This could be considered if it is necessary to use preformed shapes such as bricks. As long as the portion of the barrier which is in contact with the molten salts is pyrolyzed (a.k.a. Hot Face), this will suffice to provide penetration and reaction resistance.

Scheme 4: an example of pyrolysis of cross linked resins to form a collapsed ring structure.

This is the inert/resistant bond matrix which ties the aggregate together. The choice of aggregate provides additional physical and chemical property requirements for a barrier designed for a specific process of interest.

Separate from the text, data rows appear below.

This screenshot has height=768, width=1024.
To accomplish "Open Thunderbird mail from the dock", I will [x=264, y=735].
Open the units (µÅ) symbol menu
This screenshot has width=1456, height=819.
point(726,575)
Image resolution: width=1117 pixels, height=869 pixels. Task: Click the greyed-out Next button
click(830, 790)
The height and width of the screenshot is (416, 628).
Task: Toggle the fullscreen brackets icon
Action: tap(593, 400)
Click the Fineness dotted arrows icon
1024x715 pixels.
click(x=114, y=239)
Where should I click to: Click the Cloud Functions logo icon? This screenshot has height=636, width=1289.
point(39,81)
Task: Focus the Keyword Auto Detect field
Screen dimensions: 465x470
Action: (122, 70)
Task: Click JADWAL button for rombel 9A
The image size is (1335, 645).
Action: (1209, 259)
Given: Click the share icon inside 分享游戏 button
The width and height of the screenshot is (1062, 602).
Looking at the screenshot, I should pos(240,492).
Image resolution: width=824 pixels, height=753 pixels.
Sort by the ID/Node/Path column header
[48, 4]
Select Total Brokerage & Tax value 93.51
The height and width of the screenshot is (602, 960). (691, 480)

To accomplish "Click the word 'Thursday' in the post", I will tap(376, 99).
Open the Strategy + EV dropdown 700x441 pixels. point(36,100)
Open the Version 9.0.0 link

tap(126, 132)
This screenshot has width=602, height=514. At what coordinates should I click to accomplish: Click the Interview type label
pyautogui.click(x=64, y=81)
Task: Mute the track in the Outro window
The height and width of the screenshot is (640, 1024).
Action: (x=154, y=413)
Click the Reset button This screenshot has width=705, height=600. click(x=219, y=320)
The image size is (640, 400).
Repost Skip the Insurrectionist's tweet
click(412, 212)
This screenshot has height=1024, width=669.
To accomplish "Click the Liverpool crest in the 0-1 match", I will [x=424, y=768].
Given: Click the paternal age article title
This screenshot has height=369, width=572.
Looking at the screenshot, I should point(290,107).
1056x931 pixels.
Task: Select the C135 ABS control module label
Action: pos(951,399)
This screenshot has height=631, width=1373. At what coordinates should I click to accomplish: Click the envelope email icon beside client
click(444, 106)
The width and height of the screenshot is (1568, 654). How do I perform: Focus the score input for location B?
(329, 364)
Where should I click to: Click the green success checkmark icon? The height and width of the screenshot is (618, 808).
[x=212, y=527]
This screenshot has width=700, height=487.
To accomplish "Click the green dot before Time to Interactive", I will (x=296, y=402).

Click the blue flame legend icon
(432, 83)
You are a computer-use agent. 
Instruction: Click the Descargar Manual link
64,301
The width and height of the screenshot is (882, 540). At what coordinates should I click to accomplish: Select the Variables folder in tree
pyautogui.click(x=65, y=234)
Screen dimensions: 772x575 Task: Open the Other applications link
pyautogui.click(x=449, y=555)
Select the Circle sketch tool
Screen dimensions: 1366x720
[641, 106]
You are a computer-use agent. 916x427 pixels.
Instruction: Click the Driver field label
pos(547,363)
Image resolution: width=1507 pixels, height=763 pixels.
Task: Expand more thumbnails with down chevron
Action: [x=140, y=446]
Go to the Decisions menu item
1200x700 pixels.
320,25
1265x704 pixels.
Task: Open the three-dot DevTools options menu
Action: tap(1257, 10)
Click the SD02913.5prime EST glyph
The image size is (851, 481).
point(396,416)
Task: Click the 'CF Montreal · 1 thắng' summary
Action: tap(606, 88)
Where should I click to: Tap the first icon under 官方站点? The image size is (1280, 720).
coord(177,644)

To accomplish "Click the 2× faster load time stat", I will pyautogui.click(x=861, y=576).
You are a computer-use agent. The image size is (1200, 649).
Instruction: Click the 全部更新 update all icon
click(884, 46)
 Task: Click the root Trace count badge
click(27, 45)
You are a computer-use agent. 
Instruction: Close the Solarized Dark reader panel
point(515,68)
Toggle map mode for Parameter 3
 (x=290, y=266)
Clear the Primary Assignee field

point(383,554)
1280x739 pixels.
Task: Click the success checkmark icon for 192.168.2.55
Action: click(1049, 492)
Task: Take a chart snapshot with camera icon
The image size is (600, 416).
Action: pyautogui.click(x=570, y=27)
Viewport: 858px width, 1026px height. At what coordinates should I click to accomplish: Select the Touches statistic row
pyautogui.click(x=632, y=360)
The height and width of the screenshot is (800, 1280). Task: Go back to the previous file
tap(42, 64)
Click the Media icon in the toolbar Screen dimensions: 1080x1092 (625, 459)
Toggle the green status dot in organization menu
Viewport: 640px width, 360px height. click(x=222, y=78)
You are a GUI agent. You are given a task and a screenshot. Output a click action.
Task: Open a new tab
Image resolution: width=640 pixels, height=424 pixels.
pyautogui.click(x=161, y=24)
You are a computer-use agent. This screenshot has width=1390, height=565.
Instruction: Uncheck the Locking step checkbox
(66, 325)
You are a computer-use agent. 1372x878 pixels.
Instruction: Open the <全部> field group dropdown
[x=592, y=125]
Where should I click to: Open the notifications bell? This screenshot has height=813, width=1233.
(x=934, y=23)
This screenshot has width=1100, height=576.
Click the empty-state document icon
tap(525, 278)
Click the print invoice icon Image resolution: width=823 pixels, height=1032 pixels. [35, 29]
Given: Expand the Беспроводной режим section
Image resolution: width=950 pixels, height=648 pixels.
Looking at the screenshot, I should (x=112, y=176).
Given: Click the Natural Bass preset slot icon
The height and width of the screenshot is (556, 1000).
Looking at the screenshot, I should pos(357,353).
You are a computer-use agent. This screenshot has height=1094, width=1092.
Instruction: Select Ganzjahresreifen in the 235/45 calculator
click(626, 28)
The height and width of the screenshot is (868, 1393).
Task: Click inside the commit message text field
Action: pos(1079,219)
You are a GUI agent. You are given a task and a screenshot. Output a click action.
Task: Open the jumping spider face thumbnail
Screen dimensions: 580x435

DETAILED COMPOSITIONAL STRATEGY

The following examples demonstrate a detailed compositional matrix and some physical properties of the resulting solid body. Phenolic resins for this work were obtained from Hexion, Inc. Hexion supplies several different types of phenolic resins. In the following examples we use both dry and liquid resins. These are RD-2414, RD-2424A, RD-2475, RD-763B, RL-964B and RL-744C. RD indicates a dry resin and RL indicates a liquid resin. RD-2414, RD-763B and RD - 2475 are Novolacs. RL-964B and RL-744C is a liquid resole resin. The choice of the resin or resins are based on needs for specific applications as has been discussed previously. The choice of resin or resins (in mixed systems) is also determined by the placement needs such as vibration casting, ramming, shotcreting, etc. It is also determined by how quick or slow a set is required and what temperature ranges the set will occur. Hexamethylenetetramine (‘Hexa’), also supplied by Hexion is the nitrogen bearing crosslinking agent used to initiate the initial polymerization reaction. Some resins already contain the Hexa. If it is required and not present, it must be added to the mix. Many different types of phenolic resins can be used, including many not listed here, the ultimate requirement of the resin is that it will form‘glassy’ like carbon (a collapsed ring structure) as a result of a pyrolysis process (Scheme 4).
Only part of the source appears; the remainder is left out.